Last week an earthquake centered in Russia was strong enough to be noticed in Beijing. A friend of mine, a designer for Sony Ericsson, was on the 22nd floor of a 27-floor building. She felt the building sway. Everyone rushed downstairs. She was the only one carrying a laptop. Her colleagues told her she was stupid: The company owns that laptop.
Long ago I knew a Postdoctoral Fellow, one of the small number who had then been let out of Red China to work/study in the West. Once he’d got the hang of things he confided to me that he’d learned the expression “civic responsibility” as a good summary of what no Chinese took seriously: they cared only for self and family. I was astonished at his courage, or foolhardiness, in saying as much to a near-stranger.

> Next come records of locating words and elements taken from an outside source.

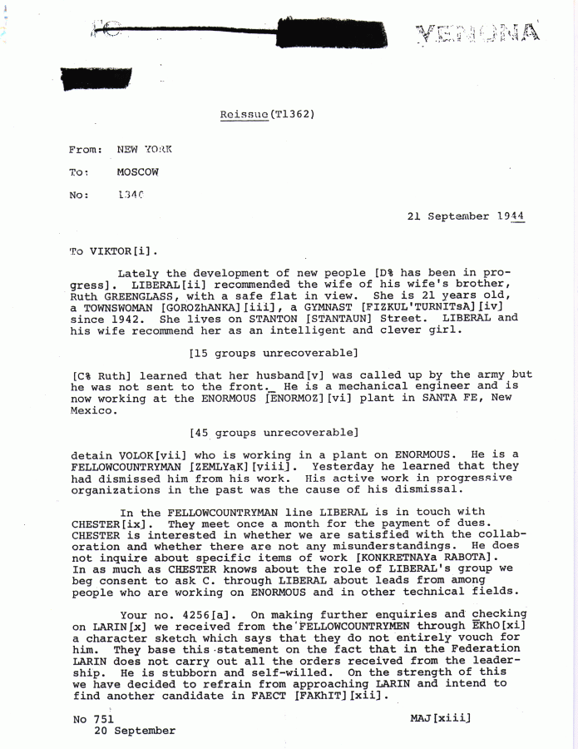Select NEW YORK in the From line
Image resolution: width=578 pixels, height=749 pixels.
[143, 150]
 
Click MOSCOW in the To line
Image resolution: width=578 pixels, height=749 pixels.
[137, 172]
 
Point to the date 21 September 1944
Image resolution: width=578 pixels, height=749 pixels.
[465, 216]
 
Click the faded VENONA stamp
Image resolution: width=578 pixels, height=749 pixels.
[477, 33]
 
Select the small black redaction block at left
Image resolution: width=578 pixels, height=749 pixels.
[94, 79]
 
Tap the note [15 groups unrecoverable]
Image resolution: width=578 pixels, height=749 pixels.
[274, 353]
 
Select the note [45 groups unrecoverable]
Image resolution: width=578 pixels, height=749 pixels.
[274, 432]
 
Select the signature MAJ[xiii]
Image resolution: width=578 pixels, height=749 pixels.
[440, 717]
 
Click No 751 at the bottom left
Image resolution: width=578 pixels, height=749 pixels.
[93, 718]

(We also had an interesting conversation in the wake of his first visit to the British Museum. “Were the civilisations of Egypt and Mesopotamia as old as the museum said?” “Yes.” “Then I have been lied to.”)
I would like to know how he had been lied to. What was his country telling him of ancient civilizations?
He didn’t elaborate much, apart from checking with me that he understood correctly that the British did not consider themselves the descendants of the ancient Egyptians, Sumerians and whatnot. But that he’d been taught that China pretty much predated everyone at everything was presumably the gist of it – whatever it was, it left him unhappy at the history he’d been taught.
Come to think of it, there must be plenty of Chinese in their mid-sixties who could, if they wished, explain why he might have been upset. My evidence is restricted to the remarks by one clever, serious-minded, reflective but perhaps naive scientist.